Bid to sell mansion parts criticised
The public should ignore an online offer to sell parts detached from the historic King Yin Lei mansion for millions of dollars, the Development Bureau says.
The internet sale was posted by a contractor hired to deface the Stubbs Road mansion two years ago. The bureau urged the contractor, Leung Tao-hang, to donate the parts to help restore the monument.
It also maintained that no public money would be spent to buy the parts. 'Although recovery of the parts of the King Yin Lei may assist the comprehensive restoration works, we consider the principle and spirit of heritage conservation should not be compromised,' a spokesman said.
'We strongly disagree with any public trading of those parts ... as this would have an undesirable effect on our heritage work in future.'
Mr Leung, who took the parts before the mansion was declared a monument, said he would soon 'destroy the items in public', criticising officials for failing to take responsibility. 'If they won't buy it, so be it. I'm only a small contractor, I've done my best to preserve the materials for you,' he said.
He offered on the Yahoo auction website last week to sell about 100 wooden doors, window frames and screens for HK$5 million.

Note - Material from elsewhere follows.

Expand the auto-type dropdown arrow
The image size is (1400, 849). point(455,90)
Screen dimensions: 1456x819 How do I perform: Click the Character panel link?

Yahoo cancelled his auction yesterday because he posted his mobile-phone number, which would have allowed buyers and sellers to trade offline and leave no correspondence online - a necessary measure for police to investigate transactions.
The bureau spokesman said representatives of the mansion's former owner had met Mr Leung several times but reached no agreement. He said the parts 'have a relatively short history' and should not significantly affect the heritage value.